Romanian deadlift barx10 40kg x10 80kgx10 90 kgx10

Decline leg press 40kg x10 90 kgx10 140kgx10

Db split squats 15kg 2x10 17.5kg 1x10

Db side deltoid raise (led on bench) 5kg 2x10 7.5kg x10

Weight down again 75.4kg.

Had tortilla pizza for lunch, really easy to make and only take 10 mins to cook. I chucked chilli, red onion, pre cooked tikka chicken and mozzarella.........beautiful.

Burgers tonight, so something to look forward too :thumb


----------



## 72670 (Sep 17, 2016)

c4nsy said:


> So last few days dropped kcal to 2100 and finally weight has started to drop again. Weighed in at 76.5 nearly 1kg down since Friday at gym. Legs tonight and hit a pb on squats so happy with that.
> 
> Training
> 
> ...


 Are you doing any direct ab work or cardio?


----------



## c4nsy (Aug 23, 2012)

B3NCH1 said:


> Are you doing any direct ab work or cardio?


 No ab work. Couple of weeks back i introduced cardio a couple hiit on the treadmill but only because i knew i was going out on the p××s and knew id be eating some sort of kebab. I walk the dog everyday between 30 mins-60mins and play football for an hour 1 day a week.


----------



## DLTBB (Jan 26, 2015)

c4nsy said:


> No ab work. Couple of weeks back i introduced cardio a couple hiit on the treadmill but only because i knew i was going out on the p××s and knew id be eating some sort of kebab. I walk the dog everyday between 30 mins-60mins and play football for an hour 1 day a week.


 Why are you neglecting an entire muscle group?
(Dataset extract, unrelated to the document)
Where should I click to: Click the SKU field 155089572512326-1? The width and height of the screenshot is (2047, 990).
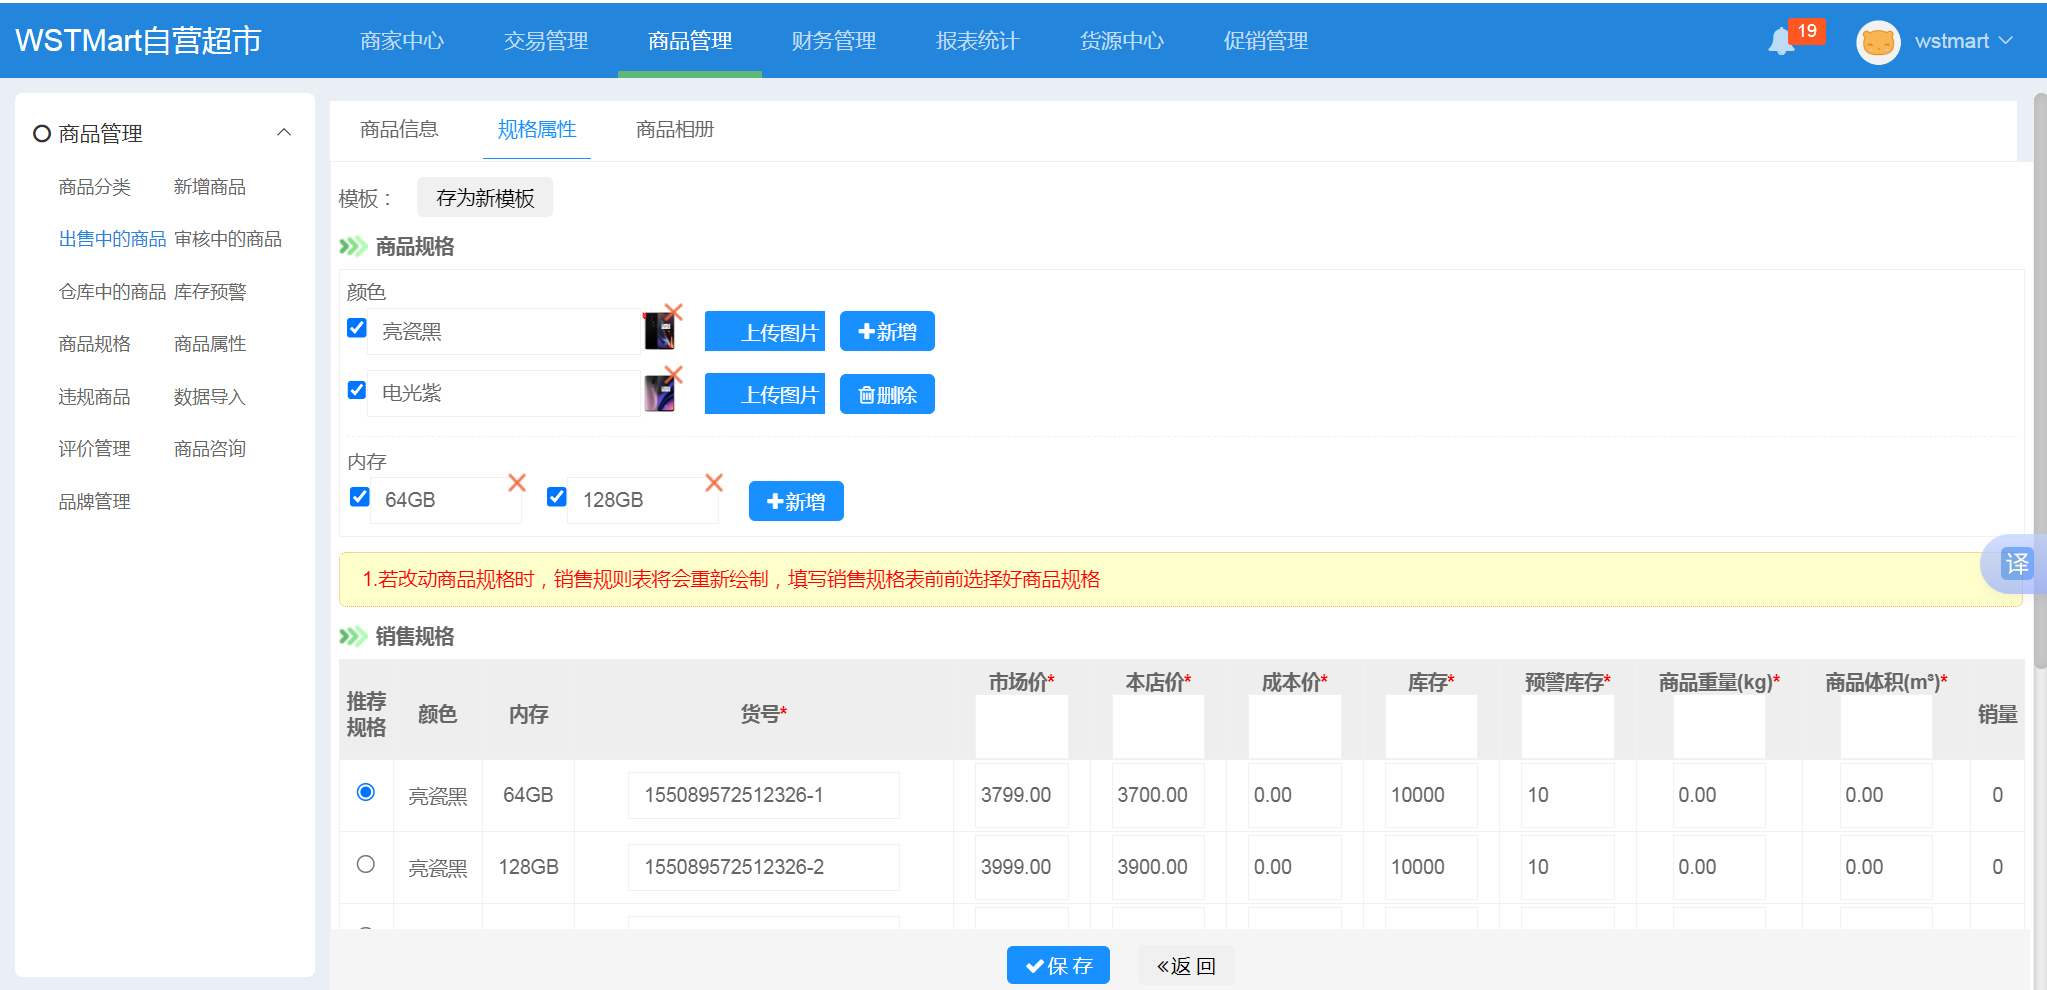[763, 795]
Do cardio all the time so you can eat more and lose fat at the same rate, it'll make life more bearable.


----------



## c4nsy (Aug 23, 2012)

DLTBB said:


> Why are you neglecting an entire muscle group?
> 
> Do cardio all the time so you can eat more and lose fat at the same rate, it'll make life more bearable.


 I always thought you hit abs with your compound moves hence why i dont do them. And also read its just case of getting bf down to see them. I am probably being naive and as write this can see im wrong, its no differnet than say training biceps even though you hit them with other exercises. What exercises do you do for them? I feel im doing enough cardio at the moment when weight loss stalls then ill introduce more, im coping with diet at the moment, my job is also very manual so i take all this into account aswell. Thanks for your help


----------



## DLTBB (Jan 26, 2015)

c4nsy said:


> I always thought you hit abs with your compound moves hence why i dont do them. And also read its just case of getting bf down to see them. I am probably being naive and as write this can see im wrong, its no differnet than say training biceps even though you hit them with other exercises. What exercises do you do for them? I feel im doing enough cardio at the moment when weight loss stalls then ill introduce more, im coping with diet at the moment, my job is also very manual so i take all this into account aswell. Thanks for your help


 Nah your lower back gets more indirect work through compound movements than your abs. I'd just do one sit up and one leg raise variation every other workout. This video has some good info.


----------



## c4nsy (Aug 23, 2012)

Low on energy tonight and it showed in the gym.

Upper

Chest smith barx10 20kgx8 30kgx8 55kgx10 drop 30kgx10

Bb row 40kgx10 50kgx10 70kgx4 ( bad form and grip wasnt there) 50kgx10

Cgbb smith 50kgx8 50kgx9

Shoulder behind neck smith 20kgx8 30kgx8 40kgx6 30kgx10( half reps)

Lat pull down 3x10

Weight was up today, which it seems to do every tuesday session then drops off as the week goes on ( reasoning for this?) So gym scales 76.2kg, 75.4kg before.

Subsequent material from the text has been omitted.